§ What the exercise asks: Omit the pictures, but give back every entry below exactly as written.
BEGIN Data records
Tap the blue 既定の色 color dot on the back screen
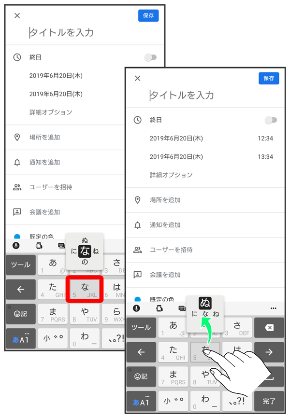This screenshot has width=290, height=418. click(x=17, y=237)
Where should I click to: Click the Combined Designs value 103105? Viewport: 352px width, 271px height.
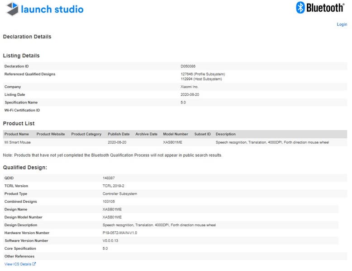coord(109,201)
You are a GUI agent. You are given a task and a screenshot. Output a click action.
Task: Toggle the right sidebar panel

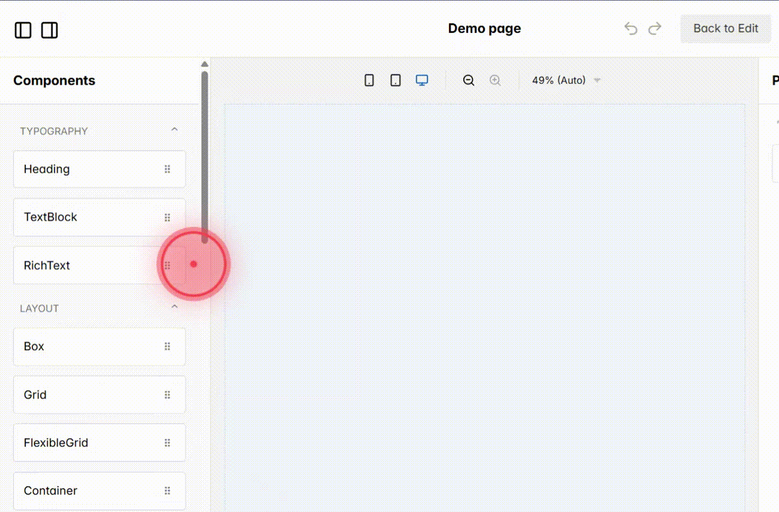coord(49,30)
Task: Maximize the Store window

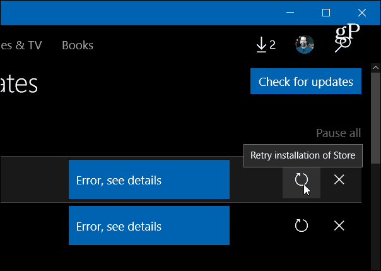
END Data records
§ Answer:
Tap the blue 既定の色 color dot on the back screen
This screenshot has width=290, height=418. click(x=17, y=237)
Where should I click to: Click the Combined Designs value 103105? Viewport: 352px width, 271px height.
coord(109,201)
You are a GUI agent. You are given a task and a screenshot. Output a click action.
Task: Toggle the right sidebar panel

coord(49,30)
Task: Maximize the Store window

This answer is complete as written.